Effect of different combinations of antibodies and enzyme labels on ELISA of progesterone.

In steroid immunoassays, selection of right combination of antibody and enzyme-labeled antigen determine the sensitivity and specificity of ELISA. Antibodies raised against different positions of progesterone adopting heterologous systems were reported to provide better assays for progesterone. Four different antibodies developed against progesterone-11α-hemiglutarate-BSA (P-11-HG-BSA), progesterone-11α-hemisuccinate-BSA (P-11-HS-BSA), progesterone-3-O-carboxymethyloxime-BSA (P-3-CMO-BSA), and progesterone-3-O-carboxymethyloxime-ovalbumin (P-3-CMO-ova) were tested in combination with enzyme-labeled P-11-HG, P-11-HS, progesterone-11α-carboxymethyl ether (P-11-CME), P-3-CMO, 17-hydroxyprogesterone-3-O-carboxymethyl oxime (17-P-3-CMO), and progesterone-4-carboxymethyl thioether (P-4-CMTE).
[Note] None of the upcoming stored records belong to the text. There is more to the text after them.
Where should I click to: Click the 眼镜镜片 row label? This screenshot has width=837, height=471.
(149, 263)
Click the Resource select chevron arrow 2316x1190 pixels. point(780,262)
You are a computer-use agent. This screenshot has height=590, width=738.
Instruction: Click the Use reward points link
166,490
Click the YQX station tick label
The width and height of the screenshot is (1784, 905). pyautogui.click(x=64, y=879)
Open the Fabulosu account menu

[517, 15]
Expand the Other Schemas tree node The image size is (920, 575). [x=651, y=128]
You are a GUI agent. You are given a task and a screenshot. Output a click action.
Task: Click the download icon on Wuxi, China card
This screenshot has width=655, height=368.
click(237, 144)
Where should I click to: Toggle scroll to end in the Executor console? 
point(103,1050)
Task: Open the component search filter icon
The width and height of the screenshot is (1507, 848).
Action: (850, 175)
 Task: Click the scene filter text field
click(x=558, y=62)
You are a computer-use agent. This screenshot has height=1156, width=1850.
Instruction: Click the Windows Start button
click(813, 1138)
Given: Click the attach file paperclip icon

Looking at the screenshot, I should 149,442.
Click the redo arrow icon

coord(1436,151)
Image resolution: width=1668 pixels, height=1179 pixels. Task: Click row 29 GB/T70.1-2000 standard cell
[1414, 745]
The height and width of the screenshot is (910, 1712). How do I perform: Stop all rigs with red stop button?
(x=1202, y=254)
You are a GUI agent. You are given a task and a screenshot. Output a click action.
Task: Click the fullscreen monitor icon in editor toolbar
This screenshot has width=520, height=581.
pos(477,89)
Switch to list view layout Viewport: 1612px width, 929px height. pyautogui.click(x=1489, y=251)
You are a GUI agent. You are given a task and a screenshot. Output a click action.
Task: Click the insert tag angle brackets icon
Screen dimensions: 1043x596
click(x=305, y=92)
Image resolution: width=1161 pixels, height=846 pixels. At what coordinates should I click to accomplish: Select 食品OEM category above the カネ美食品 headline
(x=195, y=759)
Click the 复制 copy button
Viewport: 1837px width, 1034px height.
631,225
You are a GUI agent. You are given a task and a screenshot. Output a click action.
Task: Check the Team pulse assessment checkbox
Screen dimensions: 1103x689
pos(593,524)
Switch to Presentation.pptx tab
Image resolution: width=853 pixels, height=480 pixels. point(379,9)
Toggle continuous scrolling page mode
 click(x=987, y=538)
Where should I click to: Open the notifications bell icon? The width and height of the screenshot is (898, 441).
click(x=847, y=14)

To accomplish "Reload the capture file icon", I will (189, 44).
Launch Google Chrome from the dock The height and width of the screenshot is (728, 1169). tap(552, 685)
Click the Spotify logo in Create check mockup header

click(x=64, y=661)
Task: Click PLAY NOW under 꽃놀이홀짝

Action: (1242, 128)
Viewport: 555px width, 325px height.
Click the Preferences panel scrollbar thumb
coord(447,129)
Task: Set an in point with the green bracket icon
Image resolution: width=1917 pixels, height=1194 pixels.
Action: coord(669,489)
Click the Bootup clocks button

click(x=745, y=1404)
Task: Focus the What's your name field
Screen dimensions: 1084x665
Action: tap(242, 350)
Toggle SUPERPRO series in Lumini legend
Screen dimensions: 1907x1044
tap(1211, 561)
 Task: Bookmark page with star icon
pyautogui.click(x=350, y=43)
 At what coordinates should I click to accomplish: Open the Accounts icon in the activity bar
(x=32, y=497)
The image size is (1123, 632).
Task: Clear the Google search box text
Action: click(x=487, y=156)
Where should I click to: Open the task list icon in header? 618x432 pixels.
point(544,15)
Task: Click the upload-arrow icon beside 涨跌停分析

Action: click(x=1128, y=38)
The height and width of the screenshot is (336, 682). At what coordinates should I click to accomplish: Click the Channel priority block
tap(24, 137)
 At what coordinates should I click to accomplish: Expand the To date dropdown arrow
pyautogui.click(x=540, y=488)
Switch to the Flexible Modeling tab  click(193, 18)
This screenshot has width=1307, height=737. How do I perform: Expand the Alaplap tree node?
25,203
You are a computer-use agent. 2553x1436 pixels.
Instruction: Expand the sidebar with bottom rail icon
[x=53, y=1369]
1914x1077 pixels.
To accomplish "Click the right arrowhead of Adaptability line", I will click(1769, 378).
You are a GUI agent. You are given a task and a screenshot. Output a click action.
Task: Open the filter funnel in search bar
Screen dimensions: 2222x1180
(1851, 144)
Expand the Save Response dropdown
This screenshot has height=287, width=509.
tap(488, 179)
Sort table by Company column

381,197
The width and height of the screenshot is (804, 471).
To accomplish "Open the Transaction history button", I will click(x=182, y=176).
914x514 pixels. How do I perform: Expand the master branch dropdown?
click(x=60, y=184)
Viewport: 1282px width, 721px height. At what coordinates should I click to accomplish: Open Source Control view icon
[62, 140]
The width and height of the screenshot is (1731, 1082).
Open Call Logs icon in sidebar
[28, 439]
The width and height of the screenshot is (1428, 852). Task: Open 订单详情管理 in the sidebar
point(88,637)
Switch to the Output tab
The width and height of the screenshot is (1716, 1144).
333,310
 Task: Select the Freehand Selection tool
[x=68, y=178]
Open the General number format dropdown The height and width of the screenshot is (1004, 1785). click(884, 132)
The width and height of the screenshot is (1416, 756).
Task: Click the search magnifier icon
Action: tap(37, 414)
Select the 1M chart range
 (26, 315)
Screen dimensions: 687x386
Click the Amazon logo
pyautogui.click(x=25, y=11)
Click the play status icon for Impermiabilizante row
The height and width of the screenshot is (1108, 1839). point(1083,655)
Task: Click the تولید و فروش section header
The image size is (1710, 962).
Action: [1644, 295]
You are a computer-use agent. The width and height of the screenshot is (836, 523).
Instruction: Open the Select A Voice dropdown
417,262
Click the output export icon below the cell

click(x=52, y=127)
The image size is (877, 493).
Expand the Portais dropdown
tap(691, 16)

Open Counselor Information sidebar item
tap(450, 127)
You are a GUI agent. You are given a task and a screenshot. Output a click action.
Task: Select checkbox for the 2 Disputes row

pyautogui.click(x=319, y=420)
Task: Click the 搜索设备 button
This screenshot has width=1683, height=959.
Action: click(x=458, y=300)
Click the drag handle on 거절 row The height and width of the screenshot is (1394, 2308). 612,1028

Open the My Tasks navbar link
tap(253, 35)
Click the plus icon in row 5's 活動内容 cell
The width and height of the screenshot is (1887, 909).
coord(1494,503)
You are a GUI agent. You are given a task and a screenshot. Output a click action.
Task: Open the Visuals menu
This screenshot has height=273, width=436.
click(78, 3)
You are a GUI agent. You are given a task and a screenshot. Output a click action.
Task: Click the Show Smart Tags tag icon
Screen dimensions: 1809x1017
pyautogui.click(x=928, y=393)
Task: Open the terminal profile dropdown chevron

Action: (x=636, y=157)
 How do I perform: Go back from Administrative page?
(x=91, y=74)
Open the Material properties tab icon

These were variously labeled with penicillinase, alkaline phosphatase (ALP), and horseradish peroxidase (HRP). When antibody developed against P-11-HS-BSA was tested with P-3-CMO labeled separately with penicillinase, ALP, and HRP, the type of enzyme used had no effect on the performance of the assay. It was found that a homologous assay using P-3-CMO-ova as immunogen and P-3-CMO-HRP as label, as well as a heterologous ELISA with antibody raised against P-11-HS-BSA in combination with P-3-CMO-HRP, provided sensitive assays for progesterone. The use of 17α-hydroxy progesterone-3-O-carboxymethyl oxime-HRP with the same antibodies against P-3-CMO-BSA and P-11-HS-BSA also proved to be better than P-3-CMO-HRP. These findings implied that the sensitivity and specificity of ELISA to a great extent depended on the nature of the antibody produced, while the choice of enzyme labels could be manipulated.